▶ [Prompt]: Copy the lines below, beginning with the one that contains "Task: Click the" and continuing through the final line, exactly as written and with no other lines.
BEGIN Provided information
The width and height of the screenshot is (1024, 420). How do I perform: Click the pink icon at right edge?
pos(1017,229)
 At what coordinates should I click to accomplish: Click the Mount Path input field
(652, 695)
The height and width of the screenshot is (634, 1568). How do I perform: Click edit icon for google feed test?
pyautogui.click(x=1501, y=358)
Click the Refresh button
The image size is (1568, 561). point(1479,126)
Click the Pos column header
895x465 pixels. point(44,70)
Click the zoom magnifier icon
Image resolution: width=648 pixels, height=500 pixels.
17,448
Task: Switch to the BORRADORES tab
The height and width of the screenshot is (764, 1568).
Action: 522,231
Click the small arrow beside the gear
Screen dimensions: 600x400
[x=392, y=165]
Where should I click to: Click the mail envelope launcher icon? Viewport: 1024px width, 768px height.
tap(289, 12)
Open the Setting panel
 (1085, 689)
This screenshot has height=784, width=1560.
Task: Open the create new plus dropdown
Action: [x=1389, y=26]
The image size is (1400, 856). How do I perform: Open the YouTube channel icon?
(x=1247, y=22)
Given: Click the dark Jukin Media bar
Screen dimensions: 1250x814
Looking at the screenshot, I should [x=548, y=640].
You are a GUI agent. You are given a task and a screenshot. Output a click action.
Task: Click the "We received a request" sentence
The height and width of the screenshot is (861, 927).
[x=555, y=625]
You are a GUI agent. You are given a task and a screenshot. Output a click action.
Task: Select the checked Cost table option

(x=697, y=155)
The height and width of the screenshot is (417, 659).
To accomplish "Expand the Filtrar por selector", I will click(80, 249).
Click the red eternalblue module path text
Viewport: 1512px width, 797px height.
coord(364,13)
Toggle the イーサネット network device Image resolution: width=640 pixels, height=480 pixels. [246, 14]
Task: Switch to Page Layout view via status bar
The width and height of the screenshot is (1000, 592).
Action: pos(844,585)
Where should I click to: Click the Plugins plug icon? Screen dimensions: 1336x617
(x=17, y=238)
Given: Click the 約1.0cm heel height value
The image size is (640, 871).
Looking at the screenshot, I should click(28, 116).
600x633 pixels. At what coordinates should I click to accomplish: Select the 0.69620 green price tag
END Provided information
▶ [Solution]:
Task: Click the "We received a request" sentence
The height and width of the screenshot is (861, 927).
[x=555, y=625]
You are a GUI agent. You are given a task and a screenshot. Output a click action.
Task: Select the checked Cost table option

(x=697, y=155)
The height and width of the screenshot is (417, 659).
To accomplish "Expand the Filtrar por selector", I will click(80, 249).
Click the red eternalblue module path text
Viewport: 1512px width, 797px height.
coord(364,13)
Toggle the イーサネット network device Image resolution: width=640 pixels, height=480 pixels. [246, 14]
Task: Switch to Page Layout view via status bar
The width and height of the screenshot is (1000, 592).
Action: pos(844,585)
Where should I click to: Click the Plugins plug icon? Screen dimensions: 1336x617
(x=17, y=238)
Given: Click the 約1.0cm heel height value
The image size is (640, 871).
Looking at the screenshot, I should click(28, 116).
600x633 pixels. At what coordinates should I click to accomplish: Select the 0.69620 green price tag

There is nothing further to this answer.